Reovirus μ1 Structural Rearrangements That Mediate Membrane Penetration

Abstract

Membrane penetration by nonenveloped reoviruses is mediated by the outer-capsid protein, μ1 (76 kDa). Previous evidence has suggested that an autolytic cleavage in μ1 allows the release of its N-terminally myristoylated peptide, μ1N (4 kDa), which probably then interacts with the target-cell membrane. A substantial rearrangement of the remaining portion of μ1, μ1C (72 kDa), must also have occurred for μ1N to be released, and some regions in μ1C may make additional contacts with the membrane. We describe here a particle-free system to study conformational rearrangements of μ1. We show that removal of the protector protein σ3 is not sufficient to trigger rearrangement of free μ1 trimer and that free μ1 trimer undergoes conformational changes similar to those of particle-associated μ1 when induced by similar conditions. The μ1 rearrangements require separation of the μ1 trimer head domains but not the μ1N/C autocleavage. We have also obtained a relatively homogeneous form of the structurally rearranged μ1 (μ1*) in solution. It is an elongated monomer and retains substantial α-helix content. We have identified a protease-resistant ∼23-kDa fragment of μ1*, which contains the largely α-helical regions designated domains I and II in the conformation of μ1 prior to rearrangement.

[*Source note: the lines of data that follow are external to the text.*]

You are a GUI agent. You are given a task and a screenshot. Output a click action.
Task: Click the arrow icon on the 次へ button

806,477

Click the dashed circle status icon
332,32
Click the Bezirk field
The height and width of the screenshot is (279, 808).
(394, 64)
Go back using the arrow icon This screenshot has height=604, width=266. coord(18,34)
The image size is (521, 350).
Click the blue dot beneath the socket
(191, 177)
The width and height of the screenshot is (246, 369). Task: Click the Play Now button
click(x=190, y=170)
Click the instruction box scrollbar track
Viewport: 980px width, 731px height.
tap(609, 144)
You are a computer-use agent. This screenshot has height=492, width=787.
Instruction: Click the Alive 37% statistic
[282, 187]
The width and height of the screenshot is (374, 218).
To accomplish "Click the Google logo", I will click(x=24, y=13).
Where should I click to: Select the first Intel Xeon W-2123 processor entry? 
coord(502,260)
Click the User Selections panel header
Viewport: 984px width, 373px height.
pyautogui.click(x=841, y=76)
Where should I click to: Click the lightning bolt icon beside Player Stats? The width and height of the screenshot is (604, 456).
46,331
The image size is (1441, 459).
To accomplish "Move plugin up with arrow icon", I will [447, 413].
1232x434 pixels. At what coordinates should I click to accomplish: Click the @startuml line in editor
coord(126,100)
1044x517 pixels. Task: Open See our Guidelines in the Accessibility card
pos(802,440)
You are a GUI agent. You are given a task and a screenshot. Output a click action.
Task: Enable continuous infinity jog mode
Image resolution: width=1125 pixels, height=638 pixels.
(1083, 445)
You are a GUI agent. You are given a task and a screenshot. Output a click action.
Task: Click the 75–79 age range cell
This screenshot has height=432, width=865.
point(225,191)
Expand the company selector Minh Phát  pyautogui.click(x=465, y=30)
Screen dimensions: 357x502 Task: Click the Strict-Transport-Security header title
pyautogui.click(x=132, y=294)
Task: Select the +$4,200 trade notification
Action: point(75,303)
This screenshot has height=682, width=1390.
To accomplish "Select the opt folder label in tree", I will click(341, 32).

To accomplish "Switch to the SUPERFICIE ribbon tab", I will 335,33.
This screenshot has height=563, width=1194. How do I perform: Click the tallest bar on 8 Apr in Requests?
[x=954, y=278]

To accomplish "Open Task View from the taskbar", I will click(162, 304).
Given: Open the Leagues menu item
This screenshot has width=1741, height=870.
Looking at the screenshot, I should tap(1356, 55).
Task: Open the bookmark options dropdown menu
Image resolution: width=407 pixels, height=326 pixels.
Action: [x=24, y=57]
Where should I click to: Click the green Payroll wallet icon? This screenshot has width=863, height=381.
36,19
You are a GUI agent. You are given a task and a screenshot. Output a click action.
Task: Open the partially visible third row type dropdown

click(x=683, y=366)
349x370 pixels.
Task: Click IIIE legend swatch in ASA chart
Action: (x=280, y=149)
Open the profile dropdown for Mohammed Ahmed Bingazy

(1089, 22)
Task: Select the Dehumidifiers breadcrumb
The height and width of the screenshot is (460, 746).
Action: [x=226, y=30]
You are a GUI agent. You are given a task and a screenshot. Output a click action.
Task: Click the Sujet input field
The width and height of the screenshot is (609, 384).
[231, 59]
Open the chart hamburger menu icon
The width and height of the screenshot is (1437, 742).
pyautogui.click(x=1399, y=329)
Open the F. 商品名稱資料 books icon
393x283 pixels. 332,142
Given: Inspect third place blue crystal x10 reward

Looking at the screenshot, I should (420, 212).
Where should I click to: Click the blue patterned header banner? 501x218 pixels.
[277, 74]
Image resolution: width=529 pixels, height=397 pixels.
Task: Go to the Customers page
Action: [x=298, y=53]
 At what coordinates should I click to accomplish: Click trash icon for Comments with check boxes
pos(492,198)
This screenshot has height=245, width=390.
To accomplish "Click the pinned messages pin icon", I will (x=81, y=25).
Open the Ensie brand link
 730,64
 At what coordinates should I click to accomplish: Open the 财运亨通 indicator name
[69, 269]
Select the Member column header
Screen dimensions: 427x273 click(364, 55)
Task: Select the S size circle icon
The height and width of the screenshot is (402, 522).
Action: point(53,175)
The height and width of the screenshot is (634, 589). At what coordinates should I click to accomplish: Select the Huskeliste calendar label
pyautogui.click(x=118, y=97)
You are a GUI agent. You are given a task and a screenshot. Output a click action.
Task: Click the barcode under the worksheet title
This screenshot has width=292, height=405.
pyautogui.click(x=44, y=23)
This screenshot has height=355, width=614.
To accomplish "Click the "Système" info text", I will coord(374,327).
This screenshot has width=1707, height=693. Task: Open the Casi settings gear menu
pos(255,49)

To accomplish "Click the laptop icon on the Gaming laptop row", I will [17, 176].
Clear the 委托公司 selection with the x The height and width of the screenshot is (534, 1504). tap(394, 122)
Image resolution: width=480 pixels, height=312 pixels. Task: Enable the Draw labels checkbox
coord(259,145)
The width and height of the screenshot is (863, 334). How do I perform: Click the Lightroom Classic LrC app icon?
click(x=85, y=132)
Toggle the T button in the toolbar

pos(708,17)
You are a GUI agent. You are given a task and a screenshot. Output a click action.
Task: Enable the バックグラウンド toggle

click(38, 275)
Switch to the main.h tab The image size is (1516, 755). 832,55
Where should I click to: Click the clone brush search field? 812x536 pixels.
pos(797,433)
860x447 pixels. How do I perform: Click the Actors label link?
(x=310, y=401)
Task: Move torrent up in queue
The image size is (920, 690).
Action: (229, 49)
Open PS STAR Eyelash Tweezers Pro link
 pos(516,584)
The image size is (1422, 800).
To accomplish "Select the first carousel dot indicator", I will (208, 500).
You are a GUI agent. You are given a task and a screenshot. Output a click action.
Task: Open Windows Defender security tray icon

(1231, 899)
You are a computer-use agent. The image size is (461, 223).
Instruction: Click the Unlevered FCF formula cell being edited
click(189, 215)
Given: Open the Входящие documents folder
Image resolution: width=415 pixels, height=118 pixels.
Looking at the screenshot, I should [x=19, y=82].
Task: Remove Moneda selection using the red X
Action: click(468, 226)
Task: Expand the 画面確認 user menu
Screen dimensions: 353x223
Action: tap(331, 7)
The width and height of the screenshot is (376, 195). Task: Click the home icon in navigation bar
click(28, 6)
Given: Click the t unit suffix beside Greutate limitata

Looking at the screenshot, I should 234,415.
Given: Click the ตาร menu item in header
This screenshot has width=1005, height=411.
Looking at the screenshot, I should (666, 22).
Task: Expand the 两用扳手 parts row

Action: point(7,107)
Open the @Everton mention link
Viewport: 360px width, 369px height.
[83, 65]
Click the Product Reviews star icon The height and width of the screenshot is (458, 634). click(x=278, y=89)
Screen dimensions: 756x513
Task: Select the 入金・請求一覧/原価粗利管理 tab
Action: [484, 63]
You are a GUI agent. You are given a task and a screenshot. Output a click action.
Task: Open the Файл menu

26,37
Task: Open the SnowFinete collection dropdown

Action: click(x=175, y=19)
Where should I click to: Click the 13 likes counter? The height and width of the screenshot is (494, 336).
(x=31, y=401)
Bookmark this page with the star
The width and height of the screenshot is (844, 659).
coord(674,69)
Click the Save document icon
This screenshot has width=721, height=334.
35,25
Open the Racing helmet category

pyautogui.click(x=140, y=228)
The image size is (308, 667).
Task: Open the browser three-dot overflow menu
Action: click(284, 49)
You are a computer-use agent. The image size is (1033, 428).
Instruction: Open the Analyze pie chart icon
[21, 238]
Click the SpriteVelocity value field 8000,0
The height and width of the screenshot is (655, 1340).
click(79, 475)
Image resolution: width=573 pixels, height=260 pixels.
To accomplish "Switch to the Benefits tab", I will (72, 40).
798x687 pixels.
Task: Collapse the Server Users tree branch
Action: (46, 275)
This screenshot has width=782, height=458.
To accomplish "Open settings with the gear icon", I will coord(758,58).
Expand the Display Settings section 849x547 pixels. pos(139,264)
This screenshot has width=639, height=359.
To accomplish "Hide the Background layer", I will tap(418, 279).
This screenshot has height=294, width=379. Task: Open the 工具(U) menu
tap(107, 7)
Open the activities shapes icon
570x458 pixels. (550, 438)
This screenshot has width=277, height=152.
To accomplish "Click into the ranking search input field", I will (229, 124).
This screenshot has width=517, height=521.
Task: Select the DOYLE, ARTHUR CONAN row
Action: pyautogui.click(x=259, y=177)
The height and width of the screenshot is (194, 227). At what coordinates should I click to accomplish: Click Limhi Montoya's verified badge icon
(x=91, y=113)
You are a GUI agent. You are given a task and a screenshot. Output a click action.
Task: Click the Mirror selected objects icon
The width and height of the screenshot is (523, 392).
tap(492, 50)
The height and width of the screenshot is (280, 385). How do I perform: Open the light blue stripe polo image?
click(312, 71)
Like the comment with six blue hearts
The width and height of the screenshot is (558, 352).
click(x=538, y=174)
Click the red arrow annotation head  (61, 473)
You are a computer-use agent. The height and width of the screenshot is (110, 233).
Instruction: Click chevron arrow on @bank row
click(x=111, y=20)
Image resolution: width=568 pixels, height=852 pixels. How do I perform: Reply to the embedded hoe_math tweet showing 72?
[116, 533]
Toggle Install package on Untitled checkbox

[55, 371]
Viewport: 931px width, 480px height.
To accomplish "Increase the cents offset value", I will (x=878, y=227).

We propose that the μ1 conformational changes preceding membrane penetration or disruption during cell entry involve (i) separation of the β-barrel head domains in the μ1 trimer, (ii) autolytic cleavage at the μ1N/C junction, associated with partial unfolding of μ1C and release of μ1N, and (iii) refolding of the N-terminal helical domains of μ1C, with which μ1N was previously complexed, accompanied by dissociation of the μ1 trimer.